Aspects that would need to be researched before or during the game, or confidently invented. For example, what is the attitude of the Royal Navy and HM Coastguard and RNLI for operating inland in such a crisis? This kind of flooded area is particularly hazardous to any kind of boats. These kind of questions would have to be answered in advance, otherwise the entire game would grind to a halt while I obtained a sufficient answer.

As the PPV team suggested, can you build an unofficial road, if the water is calm enough? If you put enough soil on top of where an existing road was, does that give you a stable enough base to build some kind of impromtu dirt track for getting to and from somewhere that’s flooded? If large groups of people are left without other direction, and without other options, would they try this, and can you stop them if they do? And if the idea is foolish or ridiculous, how will it fail? If players, genuinely inhabiting a role, advocate for something like this - I believe it’s up to me to determine whether it works or not, rather than tell them whether are or aren’t “allowed” to try.

This kind of situation about raised the concept of “air bridges” ( as per West Berlin ), and what vehicles the MoD would have access to that could create a “land bridge” - especially on the assumption that the existing road is a little underwater and mainly free of obstructions, and intact? But would they use those vehicles for this function?

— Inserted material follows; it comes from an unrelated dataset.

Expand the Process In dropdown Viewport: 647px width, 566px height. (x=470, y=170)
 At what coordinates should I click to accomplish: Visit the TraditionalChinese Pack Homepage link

As commented on by one player with experience of law enforcement, even this little two hour “theatre of the mind” game generated useful discussions, for example thinking through how Organised Crime will take advantage of the situation to steal large vehicles. But how are they tracked or marked, especially with the technology available in 2049? Well then why not break them up into spare parts, fence the spare parts abroad, and then use the money obtained that way to other succeed in other aims? And what does that mean for the availability of that kind of machinery in a region that desperately needs it?

For lessons learned I think that point is what, to me, justifies the entire format. Organised Crime illustrated that the turn structure of wargames, beyond mere discussions of a potential future, is of such a benefit. While we only had two turns, from their success early on they were already planning to get people and/or influence and/or money into local authorities for the subsequent turns. That was an ideal illustration of the “decisions and consequences” loop, and bringing out the subject matter expertise within that team, whereas it’s not a range of options I would have come up with, for example.

Overall

Thinking about all of this makes me realise that ideally I’m not quite the GM in the game, and maybe no-one is. In a TTRPG ( TableTop RolePlaying Game ) a GM or GamesMaster is arguably an authority on the world. Assisted by the source material they have the final say in how everything works - and especially around the relatively limited set of options within TTRPGs. Whereas for this I’m maybe the lead researcher, but otherwise SMEs among the players are the sources of authority and knowledge. Also I’m intrigued by the “West Marches” idea of different parts of a game being run by different people, but that’s potentially contentious in a serious game, and something for me to discuss another time.

And, an original and valid criticism of the idea, in that it is just too big. But trying to build a game this big leads to such interesting and useful options, that I can’t help but be drawn to it.